## Source data
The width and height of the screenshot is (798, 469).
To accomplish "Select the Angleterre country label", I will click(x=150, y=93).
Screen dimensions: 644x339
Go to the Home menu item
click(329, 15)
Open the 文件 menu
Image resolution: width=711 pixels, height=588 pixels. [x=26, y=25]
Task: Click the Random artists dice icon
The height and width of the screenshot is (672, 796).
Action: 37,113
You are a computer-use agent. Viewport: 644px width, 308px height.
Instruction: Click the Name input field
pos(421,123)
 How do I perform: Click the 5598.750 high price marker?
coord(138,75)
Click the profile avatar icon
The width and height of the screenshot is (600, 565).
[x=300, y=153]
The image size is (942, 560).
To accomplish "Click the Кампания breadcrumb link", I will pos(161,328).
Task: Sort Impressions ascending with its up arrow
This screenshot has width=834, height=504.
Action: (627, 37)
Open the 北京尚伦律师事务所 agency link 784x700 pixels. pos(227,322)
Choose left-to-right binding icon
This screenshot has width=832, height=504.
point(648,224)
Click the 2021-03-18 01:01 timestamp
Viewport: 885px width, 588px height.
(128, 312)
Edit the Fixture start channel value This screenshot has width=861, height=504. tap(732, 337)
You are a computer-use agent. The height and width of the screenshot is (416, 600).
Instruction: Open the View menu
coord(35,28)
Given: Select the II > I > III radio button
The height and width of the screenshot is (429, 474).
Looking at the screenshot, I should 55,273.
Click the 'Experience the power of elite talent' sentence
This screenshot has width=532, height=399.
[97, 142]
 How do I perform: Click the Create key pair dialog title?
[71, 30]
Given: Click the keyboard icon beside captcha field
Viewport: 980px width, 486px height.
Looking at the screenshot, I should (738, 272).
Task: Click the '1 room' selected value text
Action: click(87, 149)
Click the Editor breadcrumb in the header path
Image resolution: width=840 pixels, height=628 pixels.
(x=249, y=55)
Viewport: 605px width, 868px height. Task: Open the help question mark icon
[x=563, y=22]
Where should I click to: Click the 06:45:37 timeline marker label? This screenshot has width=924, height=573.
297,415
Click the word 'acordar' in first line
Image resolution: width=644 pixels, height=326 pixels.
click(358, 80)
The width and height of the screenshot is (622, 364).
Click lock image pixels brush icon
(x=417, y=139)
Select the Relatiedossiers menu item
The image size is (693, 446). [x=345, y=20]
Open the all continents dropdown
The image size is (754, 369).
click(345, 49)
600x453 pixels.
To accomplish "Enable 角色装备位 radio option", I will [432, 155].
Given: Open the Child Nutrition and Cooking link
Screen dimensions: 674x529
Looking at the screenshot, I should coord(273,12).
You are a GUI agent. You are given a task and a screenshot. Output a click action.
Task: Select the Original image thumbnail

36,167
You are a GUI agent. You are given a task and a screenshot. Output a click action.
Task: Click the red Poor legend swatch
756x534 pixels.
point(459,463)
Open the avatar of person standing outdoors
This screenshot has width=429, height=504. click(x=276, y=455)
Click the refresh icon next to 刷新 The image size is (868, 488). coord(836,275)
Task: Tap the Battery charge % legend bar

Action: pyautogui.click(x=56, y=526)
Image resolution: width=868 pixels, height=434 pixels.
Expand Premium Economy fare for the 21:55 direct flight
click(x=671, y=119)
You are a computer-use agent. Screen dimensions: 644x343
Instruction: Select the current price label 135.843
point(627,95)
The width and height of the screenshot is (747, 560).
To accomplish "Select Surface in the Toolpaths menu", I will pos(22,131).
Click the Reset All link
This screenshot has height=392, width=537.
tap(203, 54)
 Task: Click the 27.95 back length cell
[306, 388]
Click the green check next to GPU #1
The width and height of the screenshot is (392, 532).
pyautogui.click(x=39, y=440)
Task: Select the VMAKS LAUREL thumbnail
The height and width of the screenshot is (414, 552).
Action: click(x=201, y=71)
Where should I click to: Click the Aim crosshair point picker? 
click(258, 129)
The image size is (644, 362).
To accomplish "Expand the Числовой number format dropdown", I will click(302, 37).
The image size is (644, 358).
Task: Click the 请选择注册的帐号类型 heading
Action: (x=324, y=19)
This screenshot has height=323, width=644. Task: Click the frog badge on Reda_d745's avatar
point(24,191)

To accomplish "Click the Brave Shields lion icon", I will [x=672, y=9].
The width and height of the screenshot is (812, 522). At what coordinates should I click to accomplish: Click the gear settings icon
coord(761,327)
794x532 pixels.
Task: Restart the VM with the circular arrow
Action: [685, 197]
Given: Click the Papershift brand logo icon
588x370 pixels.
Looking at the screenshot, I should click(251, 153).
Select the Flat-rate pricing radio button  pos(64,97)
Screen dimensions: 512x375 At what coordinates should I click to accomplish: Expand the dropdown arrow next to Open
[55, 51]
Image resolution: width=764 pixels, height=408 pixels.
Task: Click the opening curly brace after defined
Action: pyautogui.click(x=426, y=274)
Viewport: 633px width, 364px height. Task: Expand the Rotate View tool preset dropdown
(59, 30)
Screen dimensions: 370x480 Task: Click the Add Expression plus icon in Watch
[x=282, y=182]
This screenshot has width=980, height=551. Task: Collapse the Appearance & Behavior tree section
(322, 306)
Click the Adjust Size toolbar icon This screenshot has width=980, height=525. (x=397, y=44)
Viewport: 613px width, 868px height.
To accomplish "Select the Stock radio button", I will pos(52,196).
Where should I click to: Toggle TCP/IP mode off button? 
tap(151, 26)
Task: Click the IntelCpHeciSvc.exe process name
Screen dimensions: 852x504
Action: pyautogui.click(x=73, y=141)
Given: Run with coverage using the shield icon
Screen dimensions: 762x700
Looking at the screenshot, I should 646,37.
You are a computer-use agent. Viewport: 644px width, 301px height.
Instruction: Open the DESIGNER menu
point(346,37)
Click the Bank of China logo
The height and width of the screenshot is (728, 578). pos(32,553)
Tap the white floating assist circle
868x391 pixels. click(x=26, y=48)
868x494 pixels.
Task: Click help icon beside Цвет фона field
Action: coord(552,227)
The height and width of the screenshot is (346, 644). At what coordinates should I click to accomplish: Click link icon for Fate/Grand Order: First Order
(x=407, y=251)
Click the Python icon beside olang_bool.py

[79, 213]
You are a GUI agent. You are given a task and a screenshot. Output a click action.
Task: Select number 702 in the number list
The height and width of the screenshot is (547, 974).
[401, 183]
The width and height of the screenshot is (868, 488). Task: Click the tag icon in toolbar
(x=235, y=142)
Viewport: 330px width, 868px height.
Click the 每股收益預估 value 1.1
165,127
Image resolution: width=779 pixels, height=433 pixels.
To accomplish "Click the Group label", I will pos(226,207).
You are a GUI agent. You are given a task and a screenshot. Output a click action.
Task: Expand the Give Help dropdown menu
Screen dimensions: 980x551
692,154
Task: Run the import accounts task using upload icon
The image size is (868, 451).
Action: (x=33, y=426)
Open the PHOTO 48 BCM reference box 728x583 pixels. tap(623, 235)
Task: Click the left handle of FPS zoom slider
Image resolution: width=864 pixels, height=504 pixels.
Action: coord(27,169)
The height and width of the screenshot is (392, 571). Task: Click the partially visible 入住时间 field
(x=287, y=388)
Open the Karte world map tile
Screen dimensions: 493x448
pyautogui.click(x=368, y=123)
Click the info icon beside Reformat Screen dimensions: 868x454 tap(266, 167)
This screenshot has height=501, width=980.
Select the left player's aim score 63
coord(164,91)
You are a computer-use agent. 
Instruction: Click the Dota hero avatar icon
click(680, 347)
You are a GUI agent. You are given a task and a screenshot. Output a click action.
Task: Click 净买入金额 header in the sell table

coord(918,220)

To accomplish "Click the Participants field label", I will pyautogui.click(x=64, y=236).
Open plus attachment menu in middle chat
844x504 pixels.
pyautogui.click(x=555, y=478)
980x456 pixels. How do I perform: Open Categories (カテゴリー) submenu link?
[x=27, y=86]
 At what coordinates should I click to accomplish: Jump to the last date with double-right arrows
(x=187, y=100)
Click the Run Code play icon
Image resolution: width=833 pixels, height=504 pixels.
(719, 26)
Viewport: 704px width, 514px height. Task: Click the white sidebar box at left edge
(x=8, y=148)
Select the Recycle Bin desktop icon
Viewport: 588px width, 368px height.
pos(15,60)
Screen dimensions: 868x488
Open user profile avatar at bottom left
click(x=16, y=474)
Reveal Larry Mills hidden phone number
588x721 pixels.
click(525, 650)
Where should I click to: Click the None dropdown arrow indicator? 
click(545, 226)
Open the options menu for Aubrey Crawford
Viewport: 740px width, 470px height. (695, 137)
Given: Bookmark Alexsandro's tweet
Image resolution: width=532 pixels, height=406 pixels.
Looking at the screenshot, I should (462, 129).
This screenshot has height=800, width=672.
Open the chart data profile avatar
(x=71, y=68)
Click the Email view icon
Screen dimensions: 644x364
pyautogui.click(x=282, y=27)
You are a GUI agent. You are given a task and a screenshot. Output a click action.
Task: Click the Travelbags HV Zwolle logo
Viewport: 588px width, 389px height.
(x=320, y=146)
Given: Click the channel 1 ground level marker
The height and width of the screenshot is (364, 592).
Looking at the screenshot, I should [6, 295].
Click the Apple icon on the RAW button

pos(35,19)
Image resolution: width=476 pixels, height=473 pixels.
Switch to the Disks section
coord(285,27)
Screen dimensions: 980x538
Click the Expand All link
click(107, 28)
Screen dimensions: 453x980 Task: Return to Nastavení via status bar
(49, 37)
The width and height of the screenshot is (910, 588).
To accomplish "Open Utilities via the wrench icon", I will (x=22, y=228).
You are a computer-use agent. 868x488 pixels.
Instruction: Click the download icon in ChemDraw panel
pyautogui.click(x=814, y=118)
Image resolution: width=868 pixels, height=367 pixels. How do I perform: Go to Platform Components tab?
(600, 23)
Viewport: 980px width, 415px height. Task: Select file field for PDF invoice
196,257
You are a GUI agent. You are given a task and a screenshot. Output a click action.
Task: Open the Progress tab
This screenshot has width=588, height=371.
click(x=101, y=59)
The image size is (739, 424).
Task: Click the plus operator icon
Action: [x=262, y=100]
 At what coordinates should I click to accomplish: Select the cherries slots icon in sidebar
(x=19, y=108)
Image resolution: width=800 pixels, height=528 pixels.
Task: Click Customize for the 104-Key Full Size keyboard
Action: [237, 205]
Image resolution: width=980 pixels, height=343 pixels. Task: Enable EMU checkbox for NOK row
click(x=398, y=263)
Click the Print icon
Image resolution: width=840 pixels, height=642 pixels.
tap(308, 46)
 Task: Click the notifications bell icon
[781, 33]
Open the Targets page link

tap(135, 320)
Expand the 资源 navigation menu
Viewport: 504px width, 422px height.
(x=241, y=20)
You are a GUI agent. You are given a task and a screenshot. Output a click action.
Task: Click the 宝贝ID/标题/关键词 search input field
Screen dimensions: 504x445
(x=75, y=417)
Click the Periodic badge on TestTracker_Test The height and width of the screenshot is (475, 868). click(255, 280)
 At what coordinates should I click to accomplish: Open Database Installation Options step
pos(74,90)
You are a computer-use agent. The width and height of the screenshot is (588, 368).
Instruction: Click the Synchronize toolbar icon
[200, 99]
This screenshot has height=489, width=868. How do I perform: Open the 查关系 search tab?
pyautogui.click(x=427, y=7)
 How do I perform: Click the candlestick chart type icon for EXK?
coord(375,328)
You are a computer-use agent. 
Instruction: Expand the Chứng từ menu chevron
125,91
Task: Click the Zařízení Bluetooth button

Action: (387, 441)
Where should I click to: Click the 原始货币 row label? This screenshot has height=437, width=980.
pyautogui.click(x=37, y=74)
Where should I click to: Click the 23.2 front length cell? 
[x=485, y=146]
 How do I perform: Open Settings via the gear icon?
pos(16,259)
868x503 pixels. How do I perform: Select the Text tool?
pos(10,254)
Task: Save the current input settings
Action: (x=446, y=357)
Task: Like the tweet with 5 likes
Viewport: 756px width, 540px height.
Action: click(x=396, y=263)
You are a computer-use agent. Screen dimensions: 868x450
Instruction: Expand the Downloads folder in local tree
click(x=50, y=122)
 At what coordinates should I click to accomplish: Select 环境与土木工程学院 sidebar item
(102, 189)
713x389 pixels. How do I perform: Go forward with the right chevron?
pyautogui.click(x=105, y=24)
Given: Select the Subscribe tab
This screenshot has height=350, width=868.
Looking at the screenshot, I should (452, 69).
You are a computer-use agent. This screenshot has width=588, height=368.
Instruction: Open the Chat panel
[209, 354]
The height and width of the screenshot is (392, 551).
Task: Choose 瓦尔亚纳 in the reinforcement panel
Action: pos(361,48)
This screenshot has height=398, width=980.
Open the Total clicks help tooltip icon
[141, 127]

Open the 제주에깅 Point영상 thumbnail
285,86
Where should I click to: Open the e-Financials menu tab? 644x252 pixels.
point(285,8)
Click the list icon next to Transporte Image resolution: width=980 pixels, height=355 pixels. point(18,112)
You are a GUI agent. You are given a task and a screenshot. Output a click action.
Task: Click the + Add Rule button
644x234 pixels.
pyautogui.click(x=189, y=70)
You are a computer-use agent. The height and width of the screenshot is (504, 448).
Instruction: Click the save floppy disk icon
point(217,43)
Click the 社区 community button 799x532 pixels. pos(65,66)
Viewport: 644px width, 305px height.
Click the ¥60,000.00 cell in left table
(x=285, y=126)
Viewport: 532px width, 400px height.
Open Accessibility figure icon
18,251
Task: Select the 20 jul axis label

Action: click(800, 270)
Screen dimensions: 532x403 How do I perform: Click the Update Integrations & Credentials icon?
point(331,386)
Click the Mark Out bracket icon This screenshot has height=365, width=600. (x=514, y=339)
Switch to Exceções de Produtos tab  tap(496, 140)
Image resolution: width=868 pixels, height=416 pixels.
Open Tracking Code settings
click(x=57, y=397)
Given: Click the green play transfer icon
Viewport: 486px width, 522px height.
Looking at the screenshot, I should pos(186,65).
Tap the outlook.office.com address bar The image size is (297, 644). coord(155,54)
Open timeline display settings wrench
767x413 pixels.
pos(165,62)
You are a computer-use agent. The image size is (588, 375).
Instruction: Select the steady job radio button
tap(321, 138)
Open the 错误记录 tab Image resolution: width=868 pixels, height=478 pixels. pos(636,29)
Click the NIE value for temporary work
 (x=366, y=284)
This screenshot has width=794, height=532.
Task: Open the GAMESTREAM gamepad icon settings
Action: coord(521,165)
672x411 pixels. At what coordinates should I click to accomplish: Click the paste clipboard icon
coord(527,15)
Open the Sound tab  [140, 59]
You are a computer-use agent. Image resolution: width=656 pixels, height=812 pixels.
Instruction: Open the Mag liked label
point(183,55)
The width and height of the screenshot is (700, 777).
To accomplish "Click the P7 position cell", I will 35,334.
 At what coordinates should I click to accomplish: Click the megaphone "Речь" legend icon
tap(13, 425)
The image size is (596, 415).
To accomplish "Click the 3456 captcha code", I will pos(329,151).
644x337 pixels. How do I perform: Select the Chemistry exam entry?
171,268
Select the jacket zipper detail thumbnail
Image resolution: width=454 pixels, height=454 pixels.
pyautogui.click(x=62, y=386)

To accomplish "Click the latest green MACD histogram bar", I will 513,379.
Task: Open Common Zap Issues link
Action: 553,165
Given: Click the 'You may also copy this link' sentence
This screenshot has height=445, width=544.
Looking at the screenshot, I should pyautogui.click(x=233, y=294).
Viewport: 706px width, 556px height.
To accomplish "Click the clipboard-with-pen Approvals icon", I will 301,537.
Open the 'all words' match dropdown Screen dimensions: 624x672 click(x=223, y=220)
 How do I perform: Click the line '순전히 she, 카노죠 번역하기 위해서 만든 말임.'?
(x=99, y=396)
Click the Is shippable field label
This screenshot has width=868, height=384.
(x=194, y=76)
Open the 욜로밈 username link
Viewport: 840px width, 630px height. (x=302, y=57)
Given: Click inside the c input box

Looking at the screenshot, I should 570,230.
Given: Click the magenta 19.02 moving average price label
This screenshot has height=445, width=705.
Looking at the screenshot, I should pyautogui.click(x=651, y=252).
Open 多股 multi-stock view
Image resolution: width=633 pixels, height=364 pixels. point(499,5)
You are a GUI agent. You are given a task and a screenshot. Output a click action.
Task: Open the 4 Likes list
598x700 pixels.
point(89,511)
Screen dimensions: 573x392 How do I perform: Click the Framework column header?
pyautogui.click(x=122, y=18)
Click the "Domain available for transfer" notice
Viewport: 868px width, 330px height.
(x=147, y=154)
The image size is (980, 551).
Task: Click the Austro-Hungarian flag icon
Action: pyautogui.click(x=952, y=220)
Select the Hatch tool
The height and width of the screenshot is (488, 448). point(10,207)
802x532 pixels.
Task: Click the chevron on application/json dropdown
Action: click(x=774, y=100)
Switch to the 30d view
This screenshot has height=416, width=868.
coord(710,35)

## What to produce
Take the line that contains "Open the 'all" and every line after it in the material above. Set those lines down exactly and nothing more.

## Problem solution
Open the 'all words' match dropdown Screen dimensions: 624x672 click(x=223, y=220)
 How do I perform: Click the line '순전히 she, 카노죠 번역하기 위해서 만든 말임.'?
(x=99, y=396)
Click the Is shippable field label
This screenshot has width=868, height=384.
(x=194, y=76)
Open the 욜로밈 username link
Viewport: 840px width, 630px height. (x=302, y=57)
Given: Click inside the c input box

Looking at the screenshot, I should 570,230.
Given: Click the magenta 19.02 moving average price label
This screenshot has height=445, width=705.
Looking at the screenshot, I should pyautogui.click(x=651, y=252).
Open 多股 multi-stock view
Image resolution: width=633 pixels, height=364 pixels. point(499,5)
You are a GUI agent. You are given a task and a screenshot. Output a click action.
Task: Open the 4 Likes list
598x700 pixels.
point(89,511)
Screen dimensions: 573x392 How do I perform: Click the Framework column header?
pyautogui.click(x=122, y=18)
Click the "Domain available for transfer" notice
Viewport: 868px width, 330px height.
(x=147, y=154)
The image size is (980, 551).
Task: Click the Austro-Hungarian flag icon
Action: pyautogui.click(x=952, y=220)
Select the Hatch tool
The height and width of the screenshot is (488, 448). point(10,207)
802x532 pixels.
Task: Click the chevron on application/json dropdown
Action: click(x=774, y=100)
Switch to the 30d view
This screenshot has height=416, width=868.
coord(710,35)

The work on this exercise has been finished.